Branch. An IF node checks phone === "incorrect format". True branch logs the bad submission to the Google Sheet and stops. False branch proceeds to the Vapi call.

Create call. An HTTP Request node POSTs to https://api.vapi.ai/call with bearer-token auth. Body fields: assistantId, phoneNumberId (the Twilio number), customer.number (prefixed with +1), and assistantOverrides.variableValues containing the dynamic prompt variables. Vapi responds with a call ID and status queued.

Poll. A wait node sleeps 60 seconds (typical conversation length), then a second HTTP Request node GETs /call/:id using the call ID. A limit node trims a Vapi response bug that occasionally returns 26 duplicate items down to the first one. An IF node checks status === "ended" — false branch waits 10 seconds and re-polls; true branch continues.

Voicemail check. A second IF node inspects endedReason. If it equals voicemail, the row is logged with a “callback needed” status. Otherwise the structured output JSON is unpacked from the deeply nested artifacts object and written to the Google Sheet with all qualification fields.

Implementation

Tool/Service: Vapi (voice agent API) + n8n (orchestration) + Twilio (phone number) + Google Sheets (CRM logging).

Setup:

  1. Create a Vapi account, build a “Lead Qualifier” assistant with a system prompt containing identity, style, response guidelines, prospect-information variables in {{double_curly_braces}}, conversation flow, and required topics (interest, motivation, urgency, past experience, budget, paid intent).
  2. In Vapi’s analysis section, define structured outputs as named string/boolean fields and link them to the assistant.
  3. Choose a voice (the demo uses Vapi’s “Elliot” voice) and toggle on the predefined “end call” function.
  4. Import a Twilio phone number into Vapi to bypass the daily outbound cap.
  5. In n8n, build the workflow: form trigger → code node (normalize phone) → IF (validity) → HTTP POST (create call) → wait → HTTP GET (poll) → limit → IF (status ended) → IF (voicemail) → Google Sheets append.
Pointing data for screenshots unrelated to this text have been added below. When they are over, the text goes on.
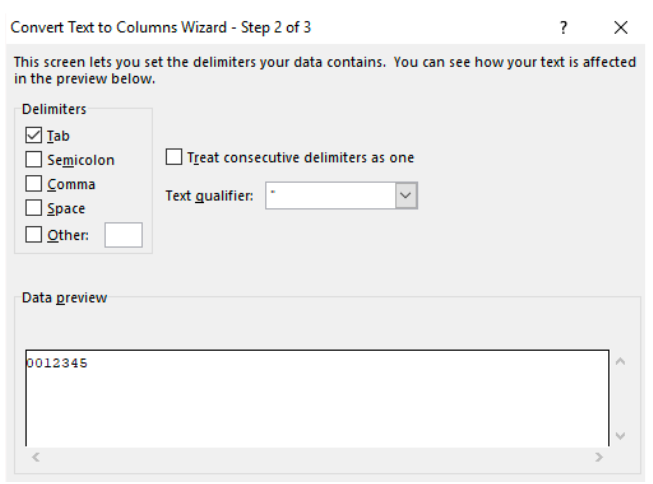Click the data preview scroll down arrow

620,436
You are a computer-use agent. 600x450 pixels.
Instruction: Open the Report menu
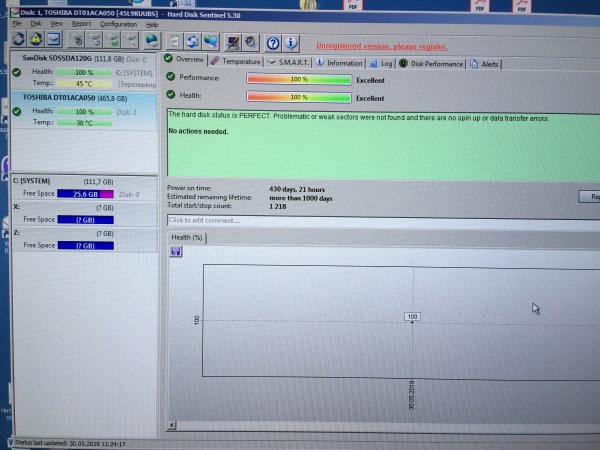tap(81, 23)
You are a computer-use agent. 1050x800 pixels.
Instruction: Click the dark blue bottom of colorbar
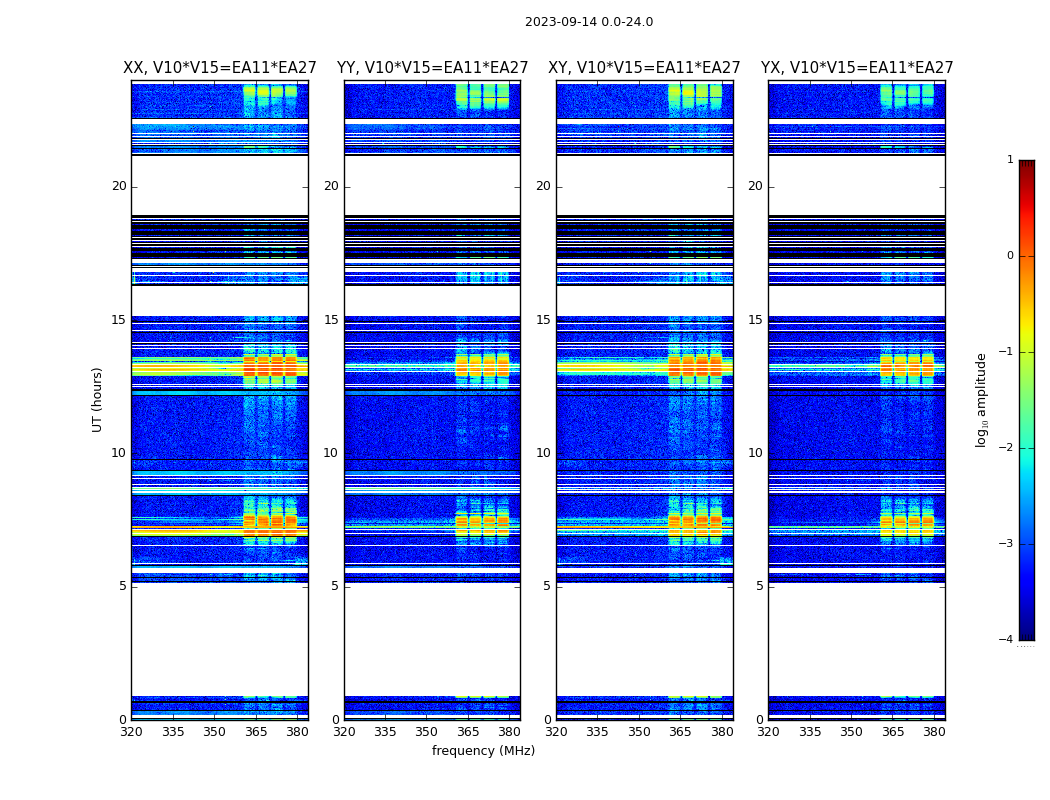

Cost: Not stated explicitly in the source — Vapi pricing is per-minute (combination of LLM tokens, voice synthesis, and telephony). The video does not cite a per-call dollar figure. Free tier includes 10 US numbers with a daily outbound cap; Twilio numbers required to scale. Cost data not available^[inferred].

Integration notes:

  • Bearer-token auth is reusable across both HTTP nodes once saved as a generic credential in n8n.
  • The assistantOverrides.variableValues object is how dynamic context flows in — every prompt variable wrapped in {{}} in the system prompt must have a matching key here.
  • Structured outputs live deep inside artifacts.messages[...].analysis in the GET response — drilling down through the JSON viewer is the only practical way to map fields.
  • Hardcoding +1 in the phone number assumes US-only leads. International deployments need either a country-code form field or a smarter normalizer.
  • The 60-second initial wait is tunable — shorter for low-pickup-rate scenarios, longer for verbose conversations.

Try It

  1. Spin up a Vapi assistant with a system prompt containing 5–7 dynamic variables and 5–7 structured-output fields aligned to the qualifying questions a dental practice asks new leads (urgency, insurance, procedure interest, preferred appointment window).
  2. Import the Twilio number the practice already uses for SMS — calls show the familiar caller ID instead of a random Vapi number.
  3. Build the n8n skeleton as a webhook trigger from the existing intake form (replace the native form node with a Webhook node); pin sample data so you can test the flow without burning real Vapi minutes.
  4. Wire the result row into the practice’s CRM (GoHighLevel, etc.) instead of Google Sheets so the qualified lead lands in the same pipeline as a manually-handled inquiry.